▶ What you need to do:
Look for the word "computer" in the entries below, then copy every line that has it.

▶ Data for review:

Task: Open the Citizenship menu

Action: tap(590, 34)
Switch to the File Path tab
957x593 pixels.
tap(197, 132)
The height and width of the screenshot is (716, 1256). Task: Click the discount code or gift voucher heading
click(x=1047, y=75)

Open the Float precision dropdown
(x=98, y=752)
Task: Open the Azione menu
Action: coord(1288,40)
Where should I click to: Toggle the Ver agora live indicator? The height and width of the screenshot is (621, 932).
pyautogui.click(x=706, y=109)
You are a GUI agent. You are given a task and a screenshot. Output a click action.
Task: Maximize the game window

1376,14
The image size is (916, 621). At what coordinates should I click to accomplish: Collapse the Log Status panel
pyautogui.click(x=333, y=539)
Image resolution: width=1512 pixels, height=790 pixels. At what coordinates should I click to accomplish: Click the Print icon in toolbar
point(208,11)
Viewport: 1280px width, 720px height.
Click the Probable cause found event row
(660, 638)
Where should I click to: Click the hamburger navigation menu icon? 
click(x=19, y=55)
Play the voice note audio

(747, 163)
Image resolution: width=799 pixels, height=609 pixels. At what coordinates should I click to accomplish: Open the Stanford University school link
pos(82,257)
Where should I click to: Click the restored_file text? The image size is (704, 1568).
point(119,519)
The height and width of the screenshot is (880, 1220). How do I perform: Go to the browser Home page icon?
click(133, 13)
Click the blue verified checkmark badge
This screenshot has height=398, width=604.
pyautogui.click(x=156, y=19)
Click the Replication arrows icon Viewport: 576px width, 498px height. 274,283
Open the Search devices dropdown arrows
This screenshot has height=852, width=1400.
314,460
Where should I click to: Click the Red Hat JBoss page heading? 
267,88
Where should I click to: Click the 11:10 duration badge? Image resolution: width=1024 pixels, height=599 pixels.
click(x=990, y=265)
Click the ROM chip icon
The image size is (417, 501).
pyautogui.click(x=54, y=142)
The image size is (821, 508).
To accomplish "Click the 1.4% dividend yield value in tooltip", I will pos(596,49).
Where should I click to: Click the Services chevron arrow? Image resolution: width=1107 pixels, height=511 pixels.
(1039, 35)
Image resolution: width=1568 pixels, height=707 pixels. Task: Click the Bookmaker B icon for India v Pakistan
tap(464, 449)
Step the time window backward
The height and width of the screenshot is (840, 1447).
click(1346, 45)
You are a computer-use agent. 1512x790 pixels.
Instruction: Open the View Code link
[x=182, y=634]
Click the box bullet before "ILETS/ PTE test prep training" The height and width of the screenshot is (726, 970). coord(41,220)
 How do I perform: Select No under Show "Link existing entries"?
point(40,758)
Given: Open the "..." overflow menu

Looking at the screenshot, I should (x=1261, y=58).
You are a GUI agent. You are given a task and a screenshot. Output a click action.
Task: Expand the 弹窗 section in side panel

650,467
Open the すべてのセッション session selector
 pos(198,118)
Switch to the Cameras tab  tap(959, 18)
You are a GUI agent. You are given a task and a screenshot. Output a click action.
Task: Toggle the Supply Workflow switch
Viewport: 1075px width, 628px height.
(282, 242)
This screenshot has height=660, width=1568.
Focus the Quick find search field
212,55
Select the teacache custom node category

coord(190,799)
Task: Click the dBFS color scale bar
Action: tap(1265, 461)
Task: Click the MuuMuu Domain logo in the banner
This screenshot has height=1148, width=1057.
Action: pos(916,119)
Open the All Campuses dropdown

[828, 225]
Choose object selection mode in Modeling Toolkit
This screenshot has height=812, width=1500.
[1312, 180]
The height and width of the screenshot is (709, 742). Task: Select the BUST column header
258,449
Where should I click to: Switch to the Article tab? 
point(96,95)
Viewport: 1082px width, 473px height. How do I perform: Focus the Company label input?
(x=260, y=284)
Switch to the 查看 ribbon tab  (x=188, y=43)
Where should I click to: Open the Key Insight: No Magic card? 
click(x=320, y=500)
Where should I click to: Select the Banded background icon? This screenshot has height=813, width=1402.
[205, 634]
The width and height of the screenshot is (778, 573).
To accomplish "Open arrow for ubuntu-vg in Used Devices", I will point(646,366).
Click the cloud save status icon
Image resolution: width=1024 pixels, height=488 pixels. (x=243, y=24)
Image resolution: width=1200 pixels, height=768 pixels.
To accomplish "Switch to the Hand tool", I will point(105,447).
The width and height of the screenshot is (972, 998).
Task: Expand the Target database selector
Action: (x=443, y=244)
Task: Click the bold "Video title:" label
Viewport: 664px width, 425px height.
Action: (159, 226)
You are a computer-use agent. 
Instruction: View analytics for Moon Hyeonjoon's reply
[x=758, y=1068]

▶ Response to the exercise:
You are a computer-use agent. 1512x790 pixels.
You are a computer-use agent. 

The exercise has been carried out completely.